By ANDREW TAYLOR
By ANDREW TAYLOR
Associated Press
WASHINGTON — Republicans controlling the House are eyeing big cuts to food stamps as they piece together legislation to trim $261 billion from the federal budget over the next decade, hoping to forestall major Pentagon cutbacks.
The cuts to food stamps would reduce the monthly benefit for a family of four by almost $60, repealing increases that were enacted three years ago as part of President Barack Obama’s economic stimulus. The changes would also force up to 3 million people out of the program by tightening eligibility rules, the administration estimates.
The food stamp cuts would total $8 billion over the coming year and $34 billion over a decade. The program has been expanded greatly over the past few years — enrollment tops 46 million nationwide, up from about 33 million in 2009 — and now costs about $80 billion a year. The average monthly benefit for a family of four is about $500, according to the Center on Budget and Policy Priorities, a liberal research and advocacy group.
Food stamps are just one of the cuts Republicans want to muscle through the House as a follow-up to the tightfisted GOP budget plan approved last month.
That measure is nonbinding but instructed six House committees to come up with spending reductions as an alternative to across-the-board cuts scheduled to slam both the Pentagon and domestic agencies in January. Those required cuts are a consequence of the failure of a budget “supercommittee” to agree on a deficit-reduction plan last year.
House panels are producing legislation this week as the first step in implementing the GOP’s budget plan, starting with Judiciary panel action Tuesday on a proposal that would sharply limit damage awards in medical malpractice lawsuits.
On Wednesday, the Ways and Means panel will weigh in with provisions to make it more difficult for illegal immigrants to claim refundable child tax credits by requiring them to have Social Security numbers to prove they are citizens or legal workers.
The panel would also eliminate a grant program to states for social services such as day care and would increase the amount of health insurance subsidies under the new health care law that people must pay back if their incomes go up.
The Republicans’ deficit-trimming package, while controversial, is tiny when compared to the $5.2 trillion in reductions called for by the broader GOP budget over 10 years from Obama’s February budget plan.
The smaller legislation taking shape on Capitol Hill would jettison bitterly partisan proposals that would dramatically transform Medicare and sharply cut the Medicaid health care plan for the poor and disabled.

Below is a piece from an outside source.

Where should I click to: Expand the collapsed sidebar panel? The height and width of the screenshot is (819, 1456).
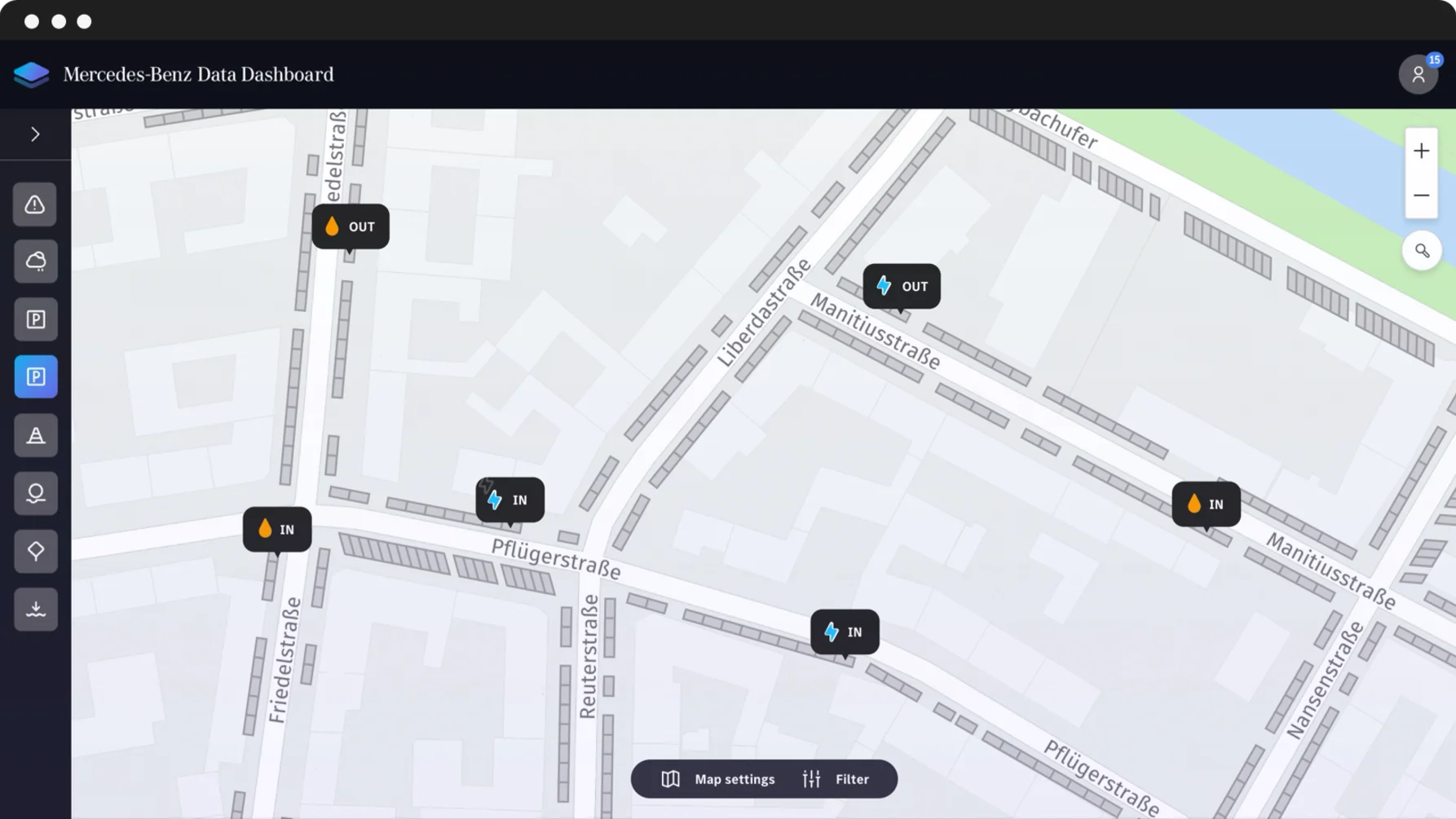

“Education, jobs and health care would be slashed,” Democratic Leader Nancy Pelosi of California said Tuesday of the broader budget. “We know that cuts have to be made. And important spending decisions must be made. But you just can’t say, ‘Let seniors pay more for Medicare, let’s not invest in education and the rest while we give tax breaks to the wealthiest people in our country.’”
Republicans say the cuts to food stamps would be modest when compared with the explosive growth of the program in recent years. Costs have more than tripled in the past decade, going from $21 billion in 2002 to $76 billion last year, with participation rising from 19 million people 10 years ago to more than 46 million at the beginning of this year. The GOP plan would lower projected costs by about 4 percent.
Many of the immediate cuts would return benefit levels to where they would be had Democrats not temporarily increased them in the stimulus measure. Democrats themselves tapped the benefit increases in 2010 to pay for earlier legislation.
More controversial, however, are rule changes that the administration says would force 3 million people off food stamps next year by tightening rules that require most recipients to have no more than $2,000 in savings. And GOP critics say 15 states and the District of Columbia are gaming the system by giving token energy subsidies to food stamp recipients to boost benefits.
Agriculture panel Republicans are, at least for now, leaving alone billions of dollars a year in oft-criticized farm subsidies, including direct payments to farmers regardless of whether they produce a crop. Cuts to those programs are waiting for a subsequent farm bill.
“Rather than hitting subsidies for some big agribusinesses, they’re going after child and nutrition assistance that serves millions of children,” said Rep. Chris Van Hollen, D-Md.
Driving the GOP effort is a desire to avert a $55 billion cut — about 10 percent — to the Pentagon budget and a $43 billion cut to domestic agencies starting Jan. 1. There’s bipartisan opposition to this so-called sequester, but it’s not at all clear what part the cuts proposed by Republicans will play in any ultimate solution. Many budget observers believe any solution to the sequester, as well as what to do about the expiration of the Bush-era tax cuts at the same time, will be postponed until after the November election.
For starters, Democrats controlling the Senate have no plans to advance a companion package of spending cuts. Senate Budget Committee Chairman Kent Conrad, D-N.D., on Tuesday called off a vote scheduled for later this week on a resolution to counter the broad but nonbinding plan by Rep. Paul Ryan, R-Wis., that passed the House. Conrad said he would instead launch a debate on the recommendation of Obama’s bipartisan budget panel.
Separately, the House Financial Services Committee is slated to vote on a package of recycled cuts to the administration’s financial overhaul bill, while the Oversight and Government Reform panel will vote on a plan to require federal workers to contribute more to their pensions.